BEGIN MATERIAL FOR THE TASK
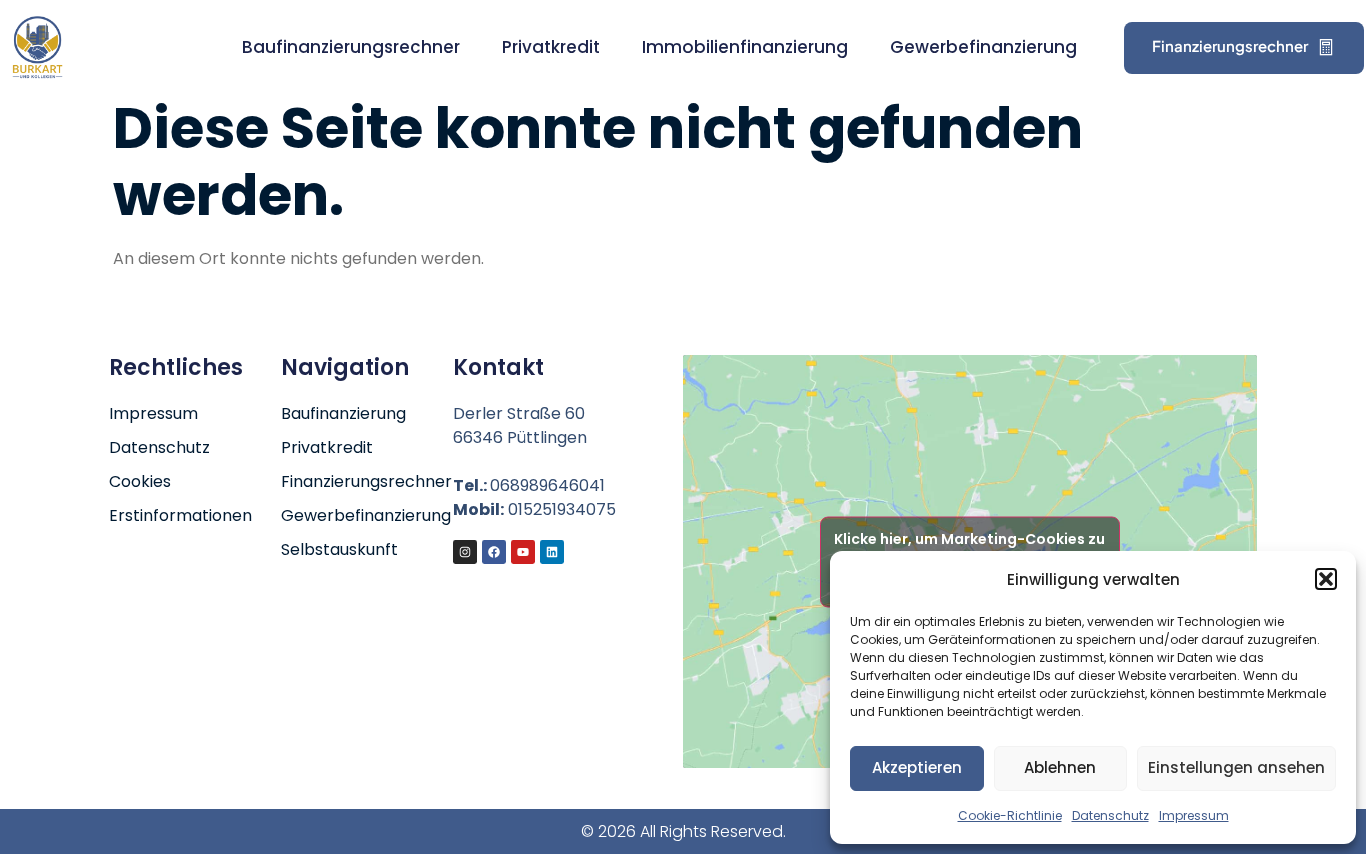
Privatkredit (551, 47)
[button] (1326, 579)
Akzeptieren (917, 767)
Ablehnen (1060, 767)
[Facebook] (494, 552)
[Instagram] (465, 552)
END MATERIAL FOR THE TASK
▶ [ABOUT THIS EXERCISE]:
Having located the line containing "[button] (1326, 579)", set it down along with every line after it through the end of the data, reproducing each exactly.

▶ [OUTPUT FOR THIS EXERCISE]:
[button] (1326, 579)
Akzeptieren (917, 767)
Ablehnen (1060, 767)
[Facebook] (494, 552)
[Instagram] (465, 552)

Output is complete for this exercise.